**Extract:**
Let's begin by connecting to the database and reviewing the schema of the tables.

### Loading Data

In [4]:
import pandas as pd
neighborhoods_url = "https://raw.githubusercontent.com/sql-fundamentals-jigsaw/mod-1-sql-curriculum/master/2-sql-relations/3-belongs-to-bnb/data/neighborhoods.csv"
hosts_url = "https://raw.githubusercontent.com/sql-fundamentals-jigsaw/mod-1-sql-curriculum/master/2-sql-relations/3-belongs-to-bnb/data/hosts.csv"
locations_url = "https://raw.githubusercontent.com/sql-fundamentals-jigsaw/mod-1-sql-curriculum/master/2-sql-relations/3-belongs-to-bnb/data/locations.csv"
listings_url = "https://raw.githubusercontent.com/sql-fundamentals-jigsaw/mod-1-sql-curriculum/master/2-sql-relations/3-belongs-to-bnb/data/listings.csv"


hosts_df = pd.read_csv(hosts_url)
neighborhoods_df = pd.read_csv(neighborhoods_url)

locations_df = pd.read_csv(locations_url)
listings_df = pd.read_csv(listings_url)

In [2]:
import sqlite3
conn = sqlite3.connect('listings.db')

In [10]:
cursor = conn.cursor()

In [8]:
# listings_df = pd.read_sql('select * from listings', conn)
# pd.read_sql('select * from listings', conn)

In [6]:
hosts_df.to_sql('hosts',conn, index = False)

**Set exercise A:** Count the lines of the entries that contain the word "agent", and reply with only the number.

**Information supplied:**
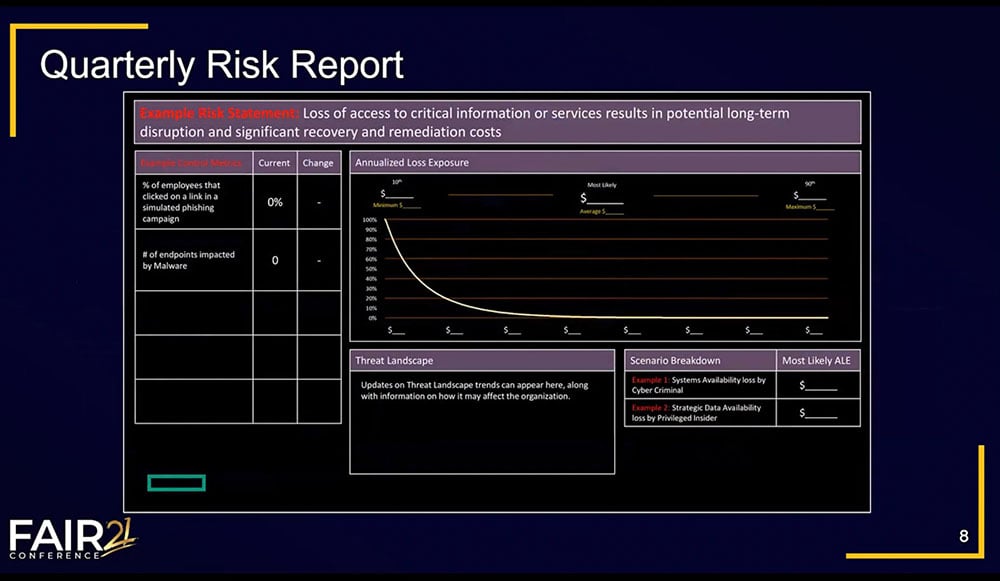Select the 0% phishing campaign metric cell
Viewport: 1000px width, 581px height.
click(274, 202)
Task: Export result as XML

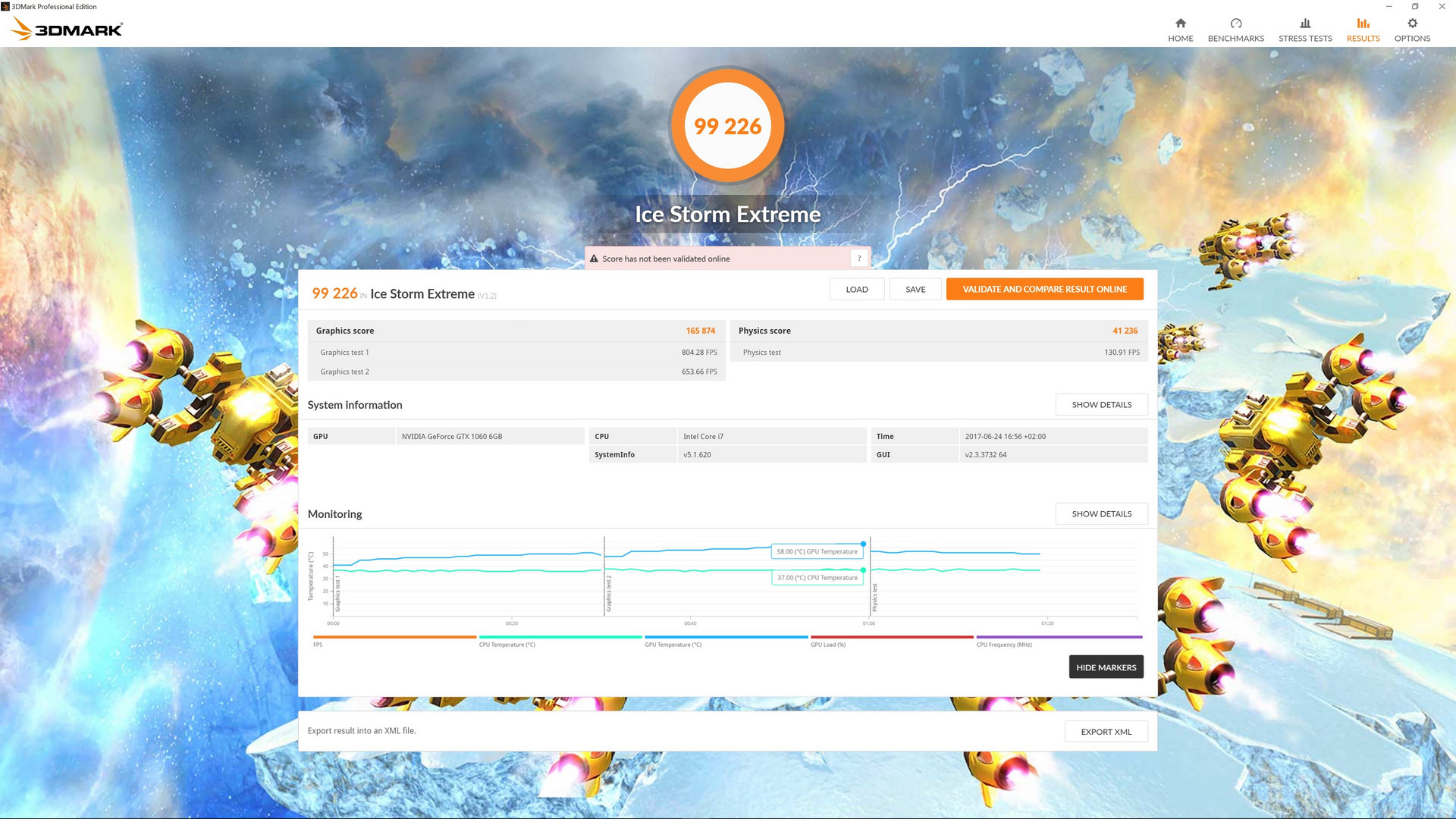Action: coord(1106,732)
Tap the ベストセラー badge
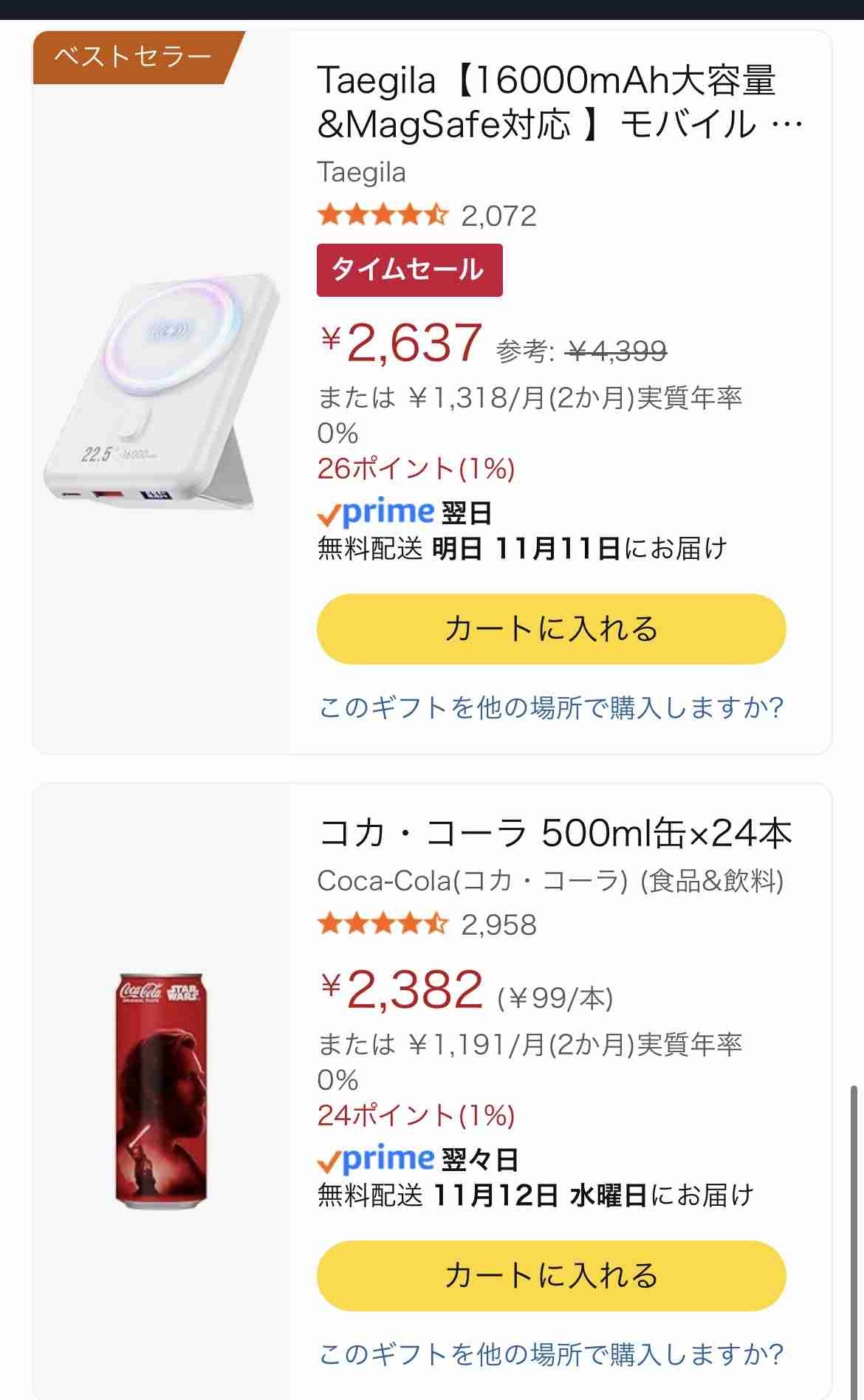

--

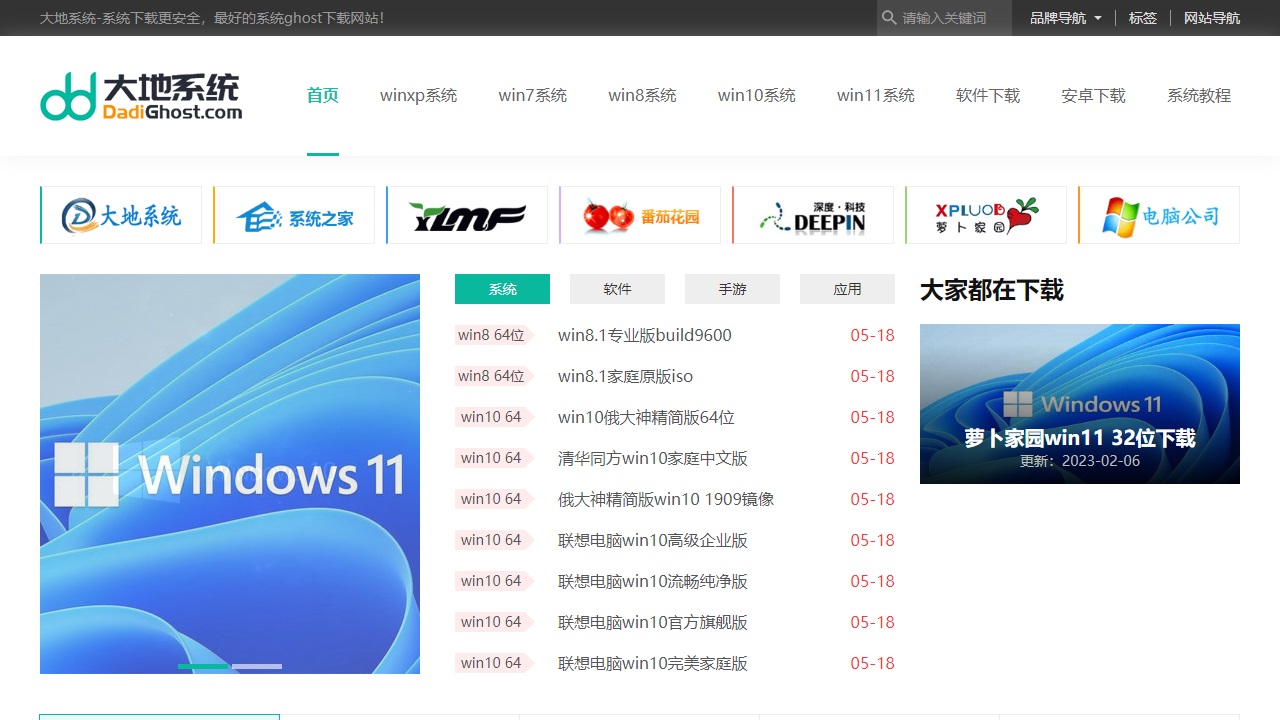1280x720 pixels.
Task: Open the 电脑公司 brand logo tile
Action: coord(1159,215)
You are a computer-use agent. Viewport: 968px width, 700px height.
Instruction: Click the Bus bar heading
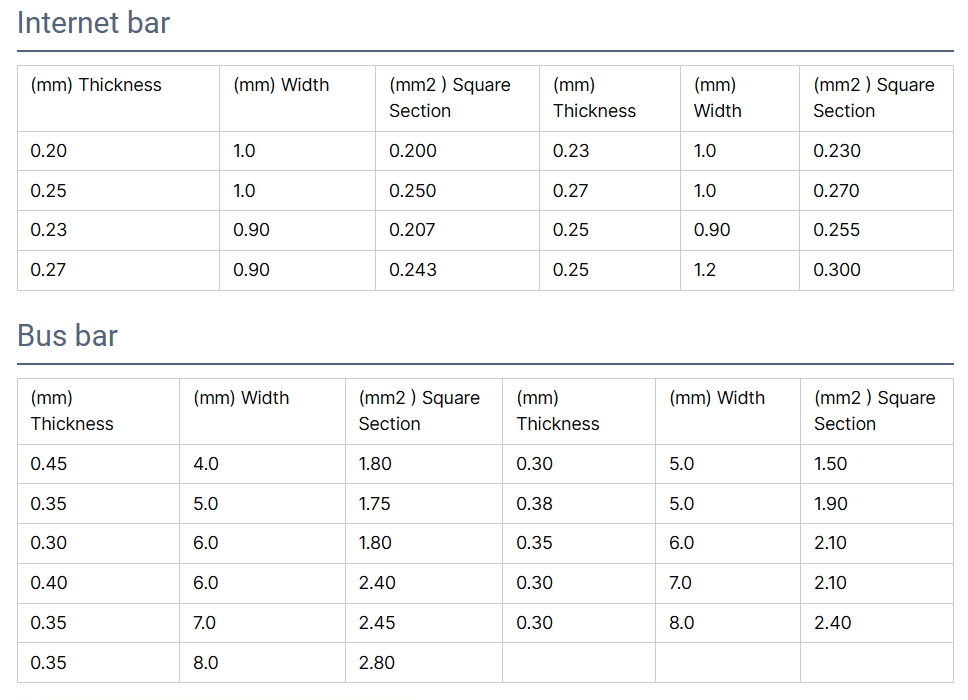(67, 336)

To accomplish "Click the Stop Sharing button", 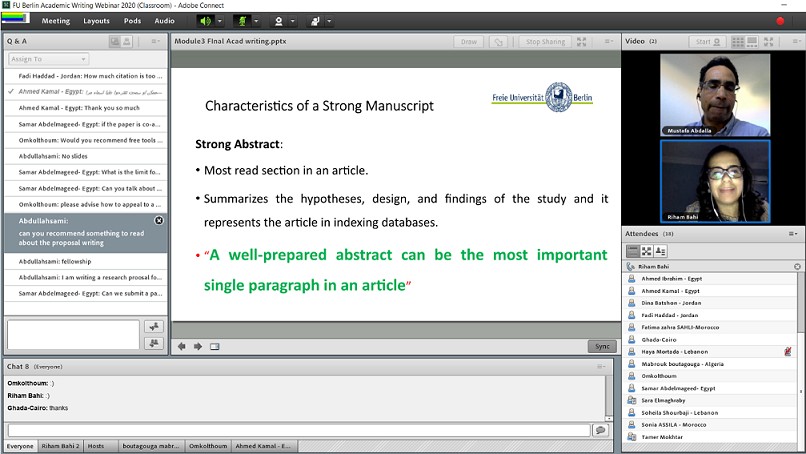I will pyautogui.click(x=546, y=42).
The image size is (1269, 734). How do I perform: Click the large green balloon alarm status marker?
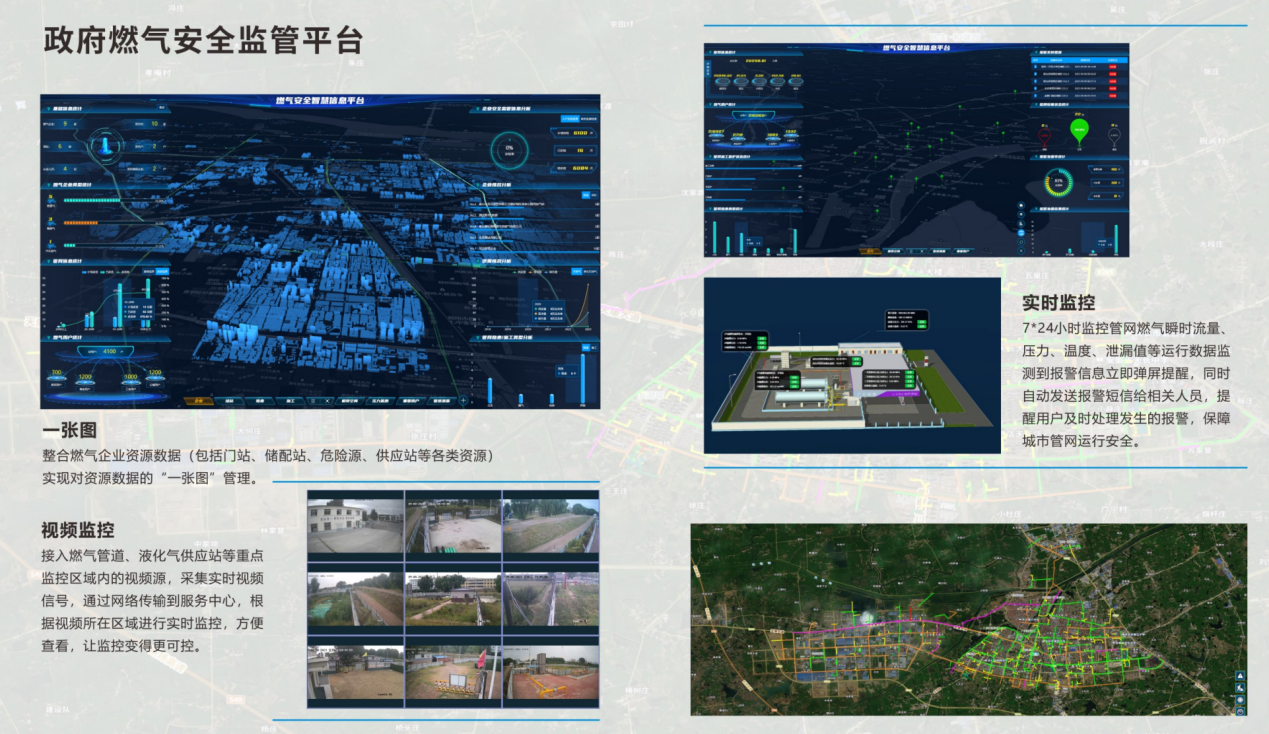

...

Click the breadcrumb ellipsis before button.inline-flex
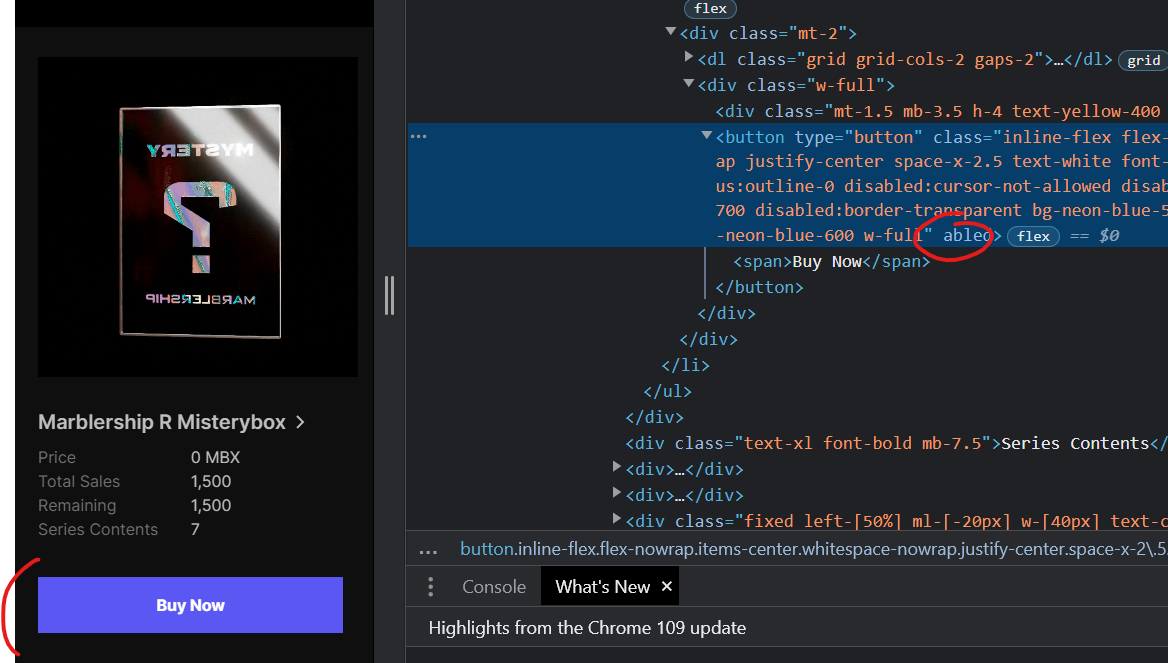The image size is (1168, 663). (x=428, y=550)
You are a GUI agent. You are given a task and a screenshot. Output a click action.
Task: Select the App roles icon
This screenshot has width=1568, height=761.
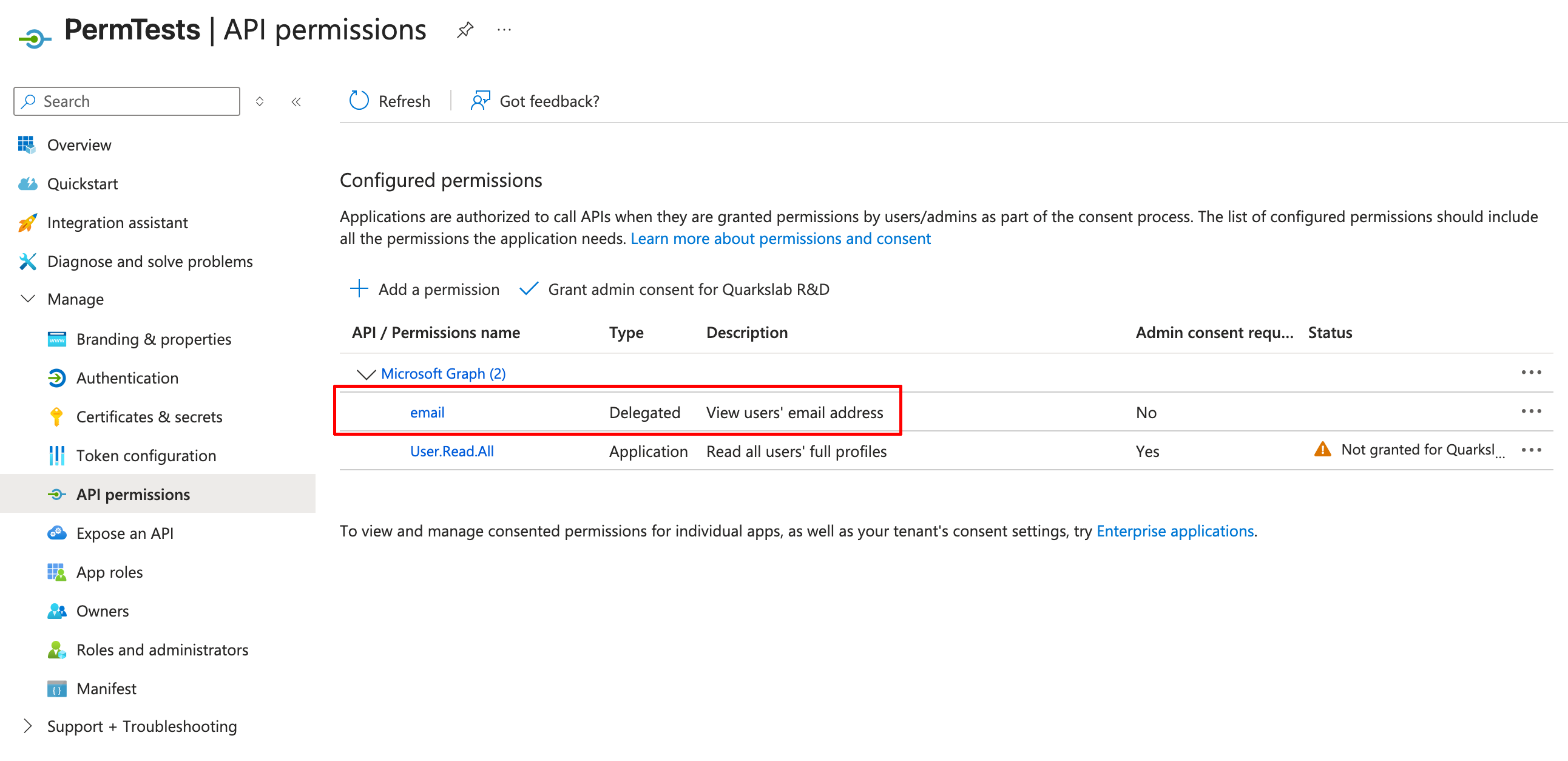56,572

**Set exercise B:** Reproduce the data-loading excerpt between "neighborhoods_df = pd.read_csv(neighborhoods_url)" and "cursor = conn.cursor()", inclusive.

**Written answer A:** 2

**Written answer B:**
neighborhoods_df = pd.read_csv(neighborhoods_url)

locations_df = pd.read_csv(locations_url)
listings_df = pd.read_csv(listings_url)

In [2]:
import sqlite3
conn = sqlite3.connect('listings.db')

In [10]:
cursor = conn.cursor()